Como vimos, a restrição à abertura de janelas prevista no art. 1360º, nºs, 1 e 2, do CC, tem como objectivo evitar que os prédios vizinhos sejam devassados com a vista e, bem assim, que sobre eles sejam efectuados despejos.
No caso, o prédio dos AA. - mais precisamente, a área triangular e o pátio - são devassados permanentemente pela passagem da generalidade das pessoas pela parte do pátio acima referida. Assim, o tapamento das janelas situadas no piso superior do prédio das RR. não asseguraria qualquer interesse relevante dos AA., uma vez que o seu prédio sempre continuaria a ser devassado pelas pessoas que atravessam esse pátio.
Acresce que do tapamento dessas janelas adviria prejuízo relevantíssimo para a fracção onde se situam tais janelas; com efeito, tais aberturas são a sua única fonte de luz e ar (cfr. “facto provado” nº 30), sendo essenciais para a manutenção de salubridade no seu interior.
Assim, o encerramento dessas janelas diminuiria drasticamente o valor dessa fracção, não sendo de afastar, inclusivamente, a impossibilidade de a utilizar.
Conclui-se, portanto, que do encerramento dessas janelas não resultaria qualquer utilidade relevante para os AA.; acresce que tal tapamento atentaria, isso sim, contra interesses relevantíssimos do interveniente DD, proprietário da fracção onde essas janelas se situam. No sentido acima exposto segue o Acórdão do Tribunal da Relação de Lisboa de 23-4-1998, in www.dgsi.pt, numa situação com contornos semelhantes à aqui em análise.

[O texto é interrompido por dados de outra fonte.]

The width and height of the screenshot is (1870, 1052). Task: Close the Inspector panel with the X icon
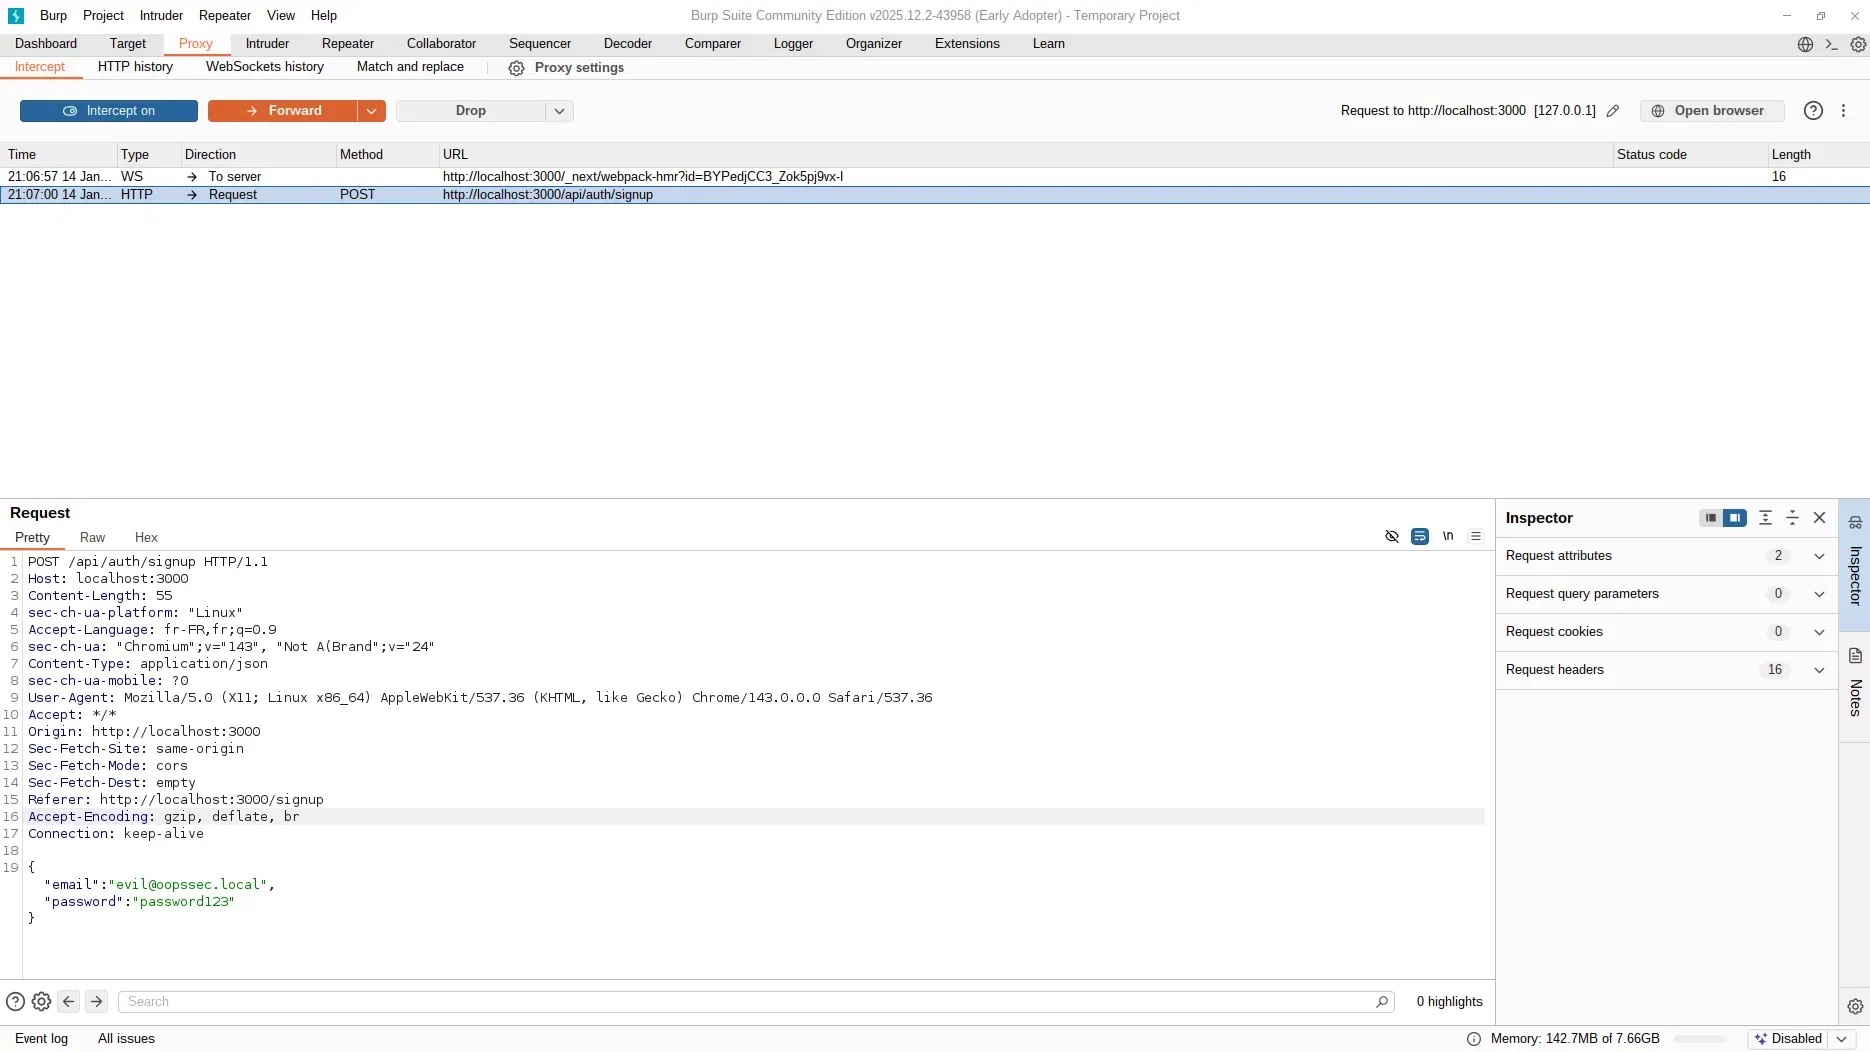coord(1819,518)
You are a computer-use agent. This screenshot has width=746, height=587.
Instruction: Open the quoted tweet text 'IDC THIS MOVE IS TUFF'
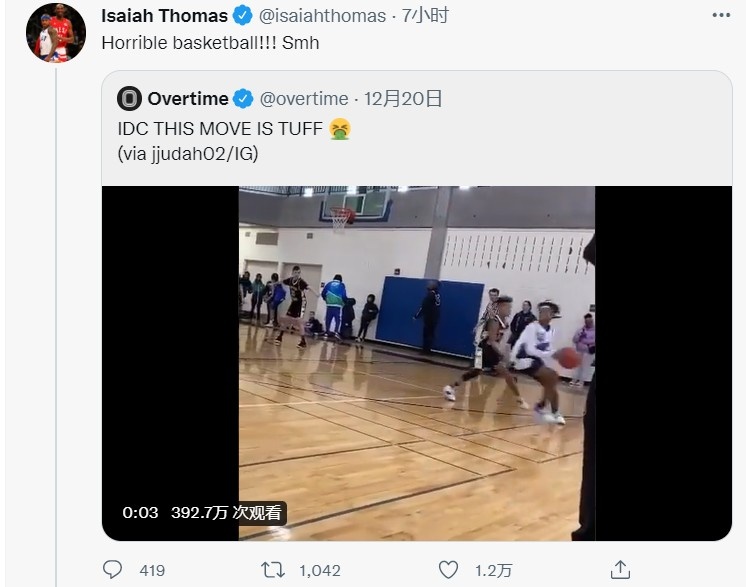point(220,129)
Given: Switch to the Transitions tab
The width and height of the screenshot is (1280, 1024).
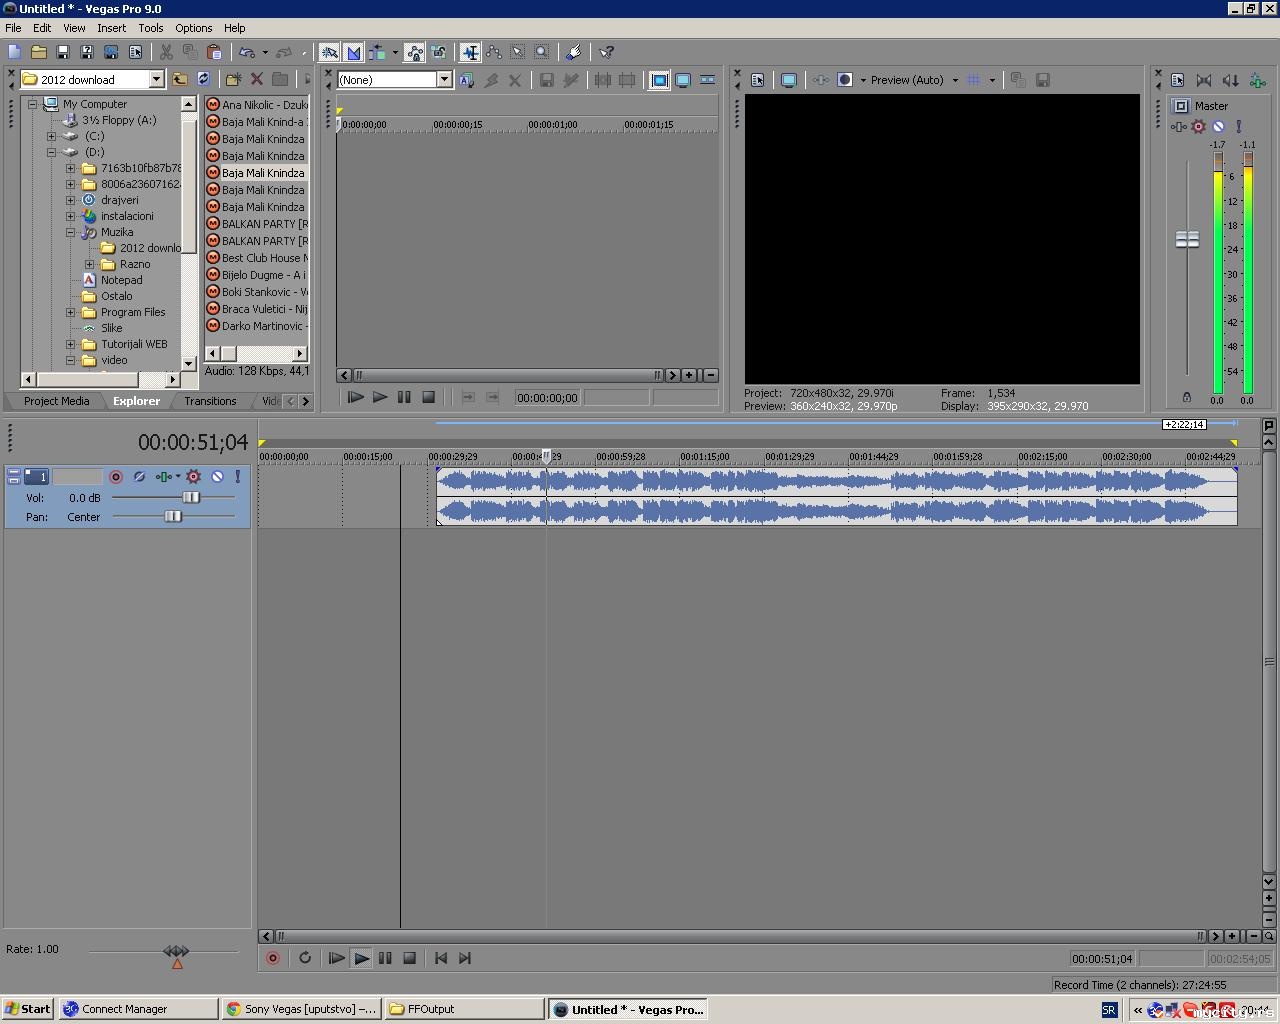Looking at the screenshot, I should (x=210, y=401).
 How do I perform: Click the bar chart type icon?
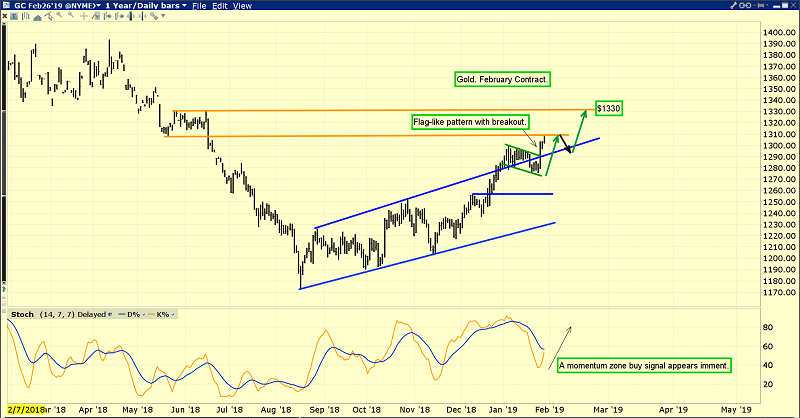[x=26, y=16]
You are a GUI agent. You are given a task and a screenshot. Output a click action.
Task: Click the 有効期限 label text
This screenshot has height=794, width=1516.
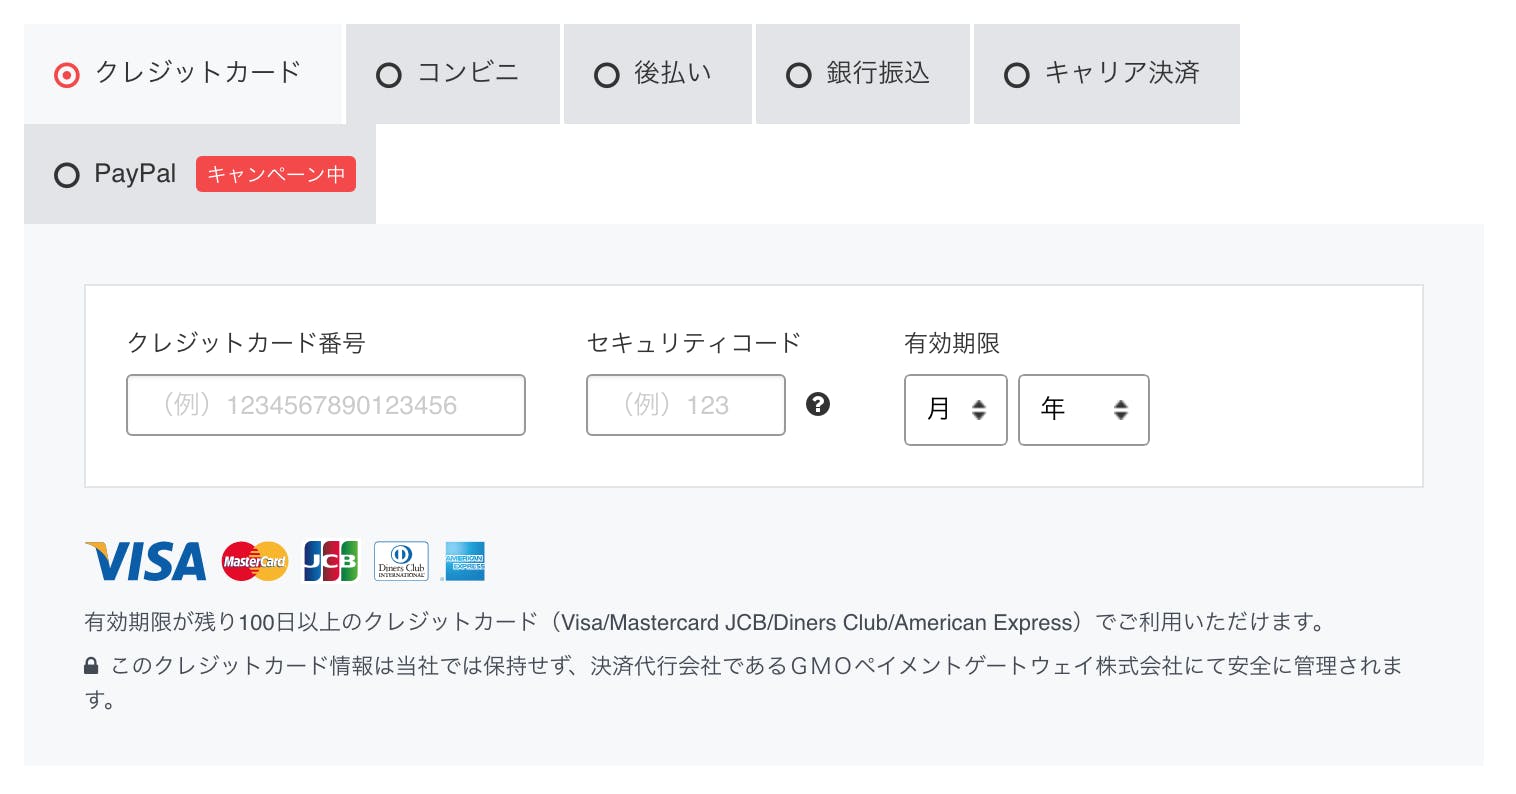click(951, 343)
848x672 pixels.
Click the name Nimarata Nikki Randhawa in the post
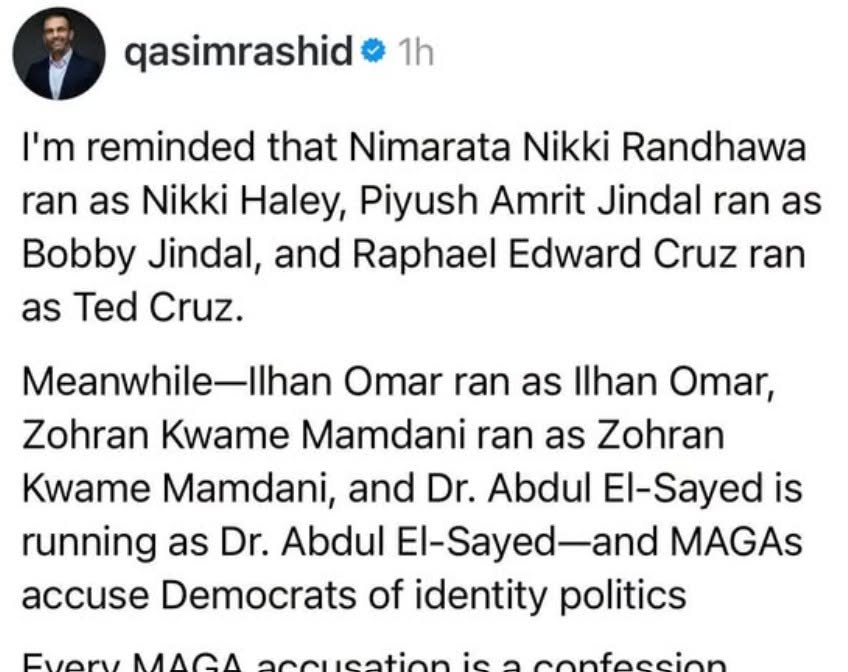[x=577, y=148]
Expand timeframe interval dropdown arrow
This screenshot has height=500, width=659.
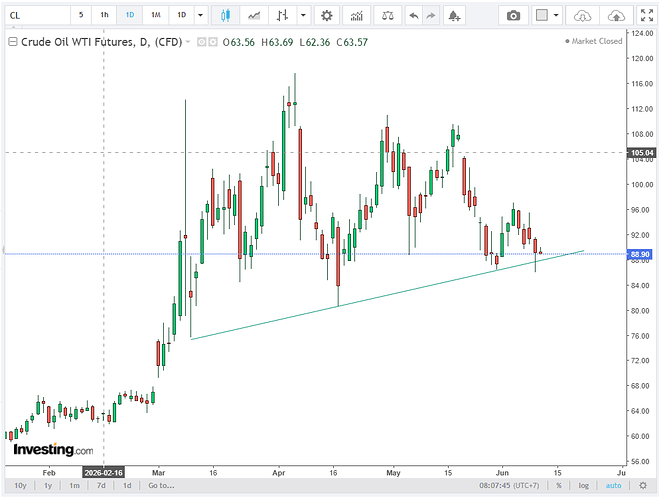point(200,16)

Aqui se lê: “O pátio em questão, de que os autores são comproprietários em muito minguada proporção, é um local de passagem, dando serventia aos prédios que o rodeiam, inclusive aos prédios dos réus, sendo ainda certo que, desembocando directamente, do lado nascente, num caminho público, é necessariamente devassado por quem transite nesse caminho. A sua utilidade está, pois, confinada a servir de local de passagem, e tal utilidade não é, obviamente, afectada pelas aberturas que, dos prédios dos réus, sobre ele deitam directamente (…). Ao invés, a tapagem dessas aberturas importaria sérios prejuízos para os demandados, que se veriam privados do adequado arejamento e iluminação natural das suas habitações, com a consequente afectação da sua qualidade de vida e significativa desvalorização do seu património. É tamanha a desproporção entre a utilidade (?) que os autores obteriam com a procedência da acção e as desvantagens que para os réus decorreriam dessa procedência que se pode claramente afirmar que o direito dos autores surge exercitado em termos "clamorosamente ofensivos da justiça", constituindo tal exercício "clamorosa ofensa do sentimento jurídico socialmente dominante". Embora sob a aparência de um comportamento lícito, o exercício de tal direito não cumpre, em concreto, a intenção normativa que materialmente fundamenta o direito invocado, o direito de propriedade, que os autores dizem acautelar. Estes usam o seu direito, no caso concreto, não para prosseguirem interesses próprios, senão para negarem interesses alheios. Em suma: abusam do seu direito (…)”. Conclui-se, assim, que existe desproporção significativa entre a utilidade que os AA. retirariam do tapamento das janelas da fracção “G” e as desvantagens que para o interveniente DD daí decorreriam. Por isso, entendemos que os AA. agem em abuso de direito ao pretenderem o tapamento das janelas situadas na fracção “G” do interveniente DD; tal abuso gerará a supressão ou a paralisação do referido direito a verem tapadas tais janelas. Consequentemente inexiste fundamento para condenar o interveniente DD a tapar as janelas da fracção “G”.”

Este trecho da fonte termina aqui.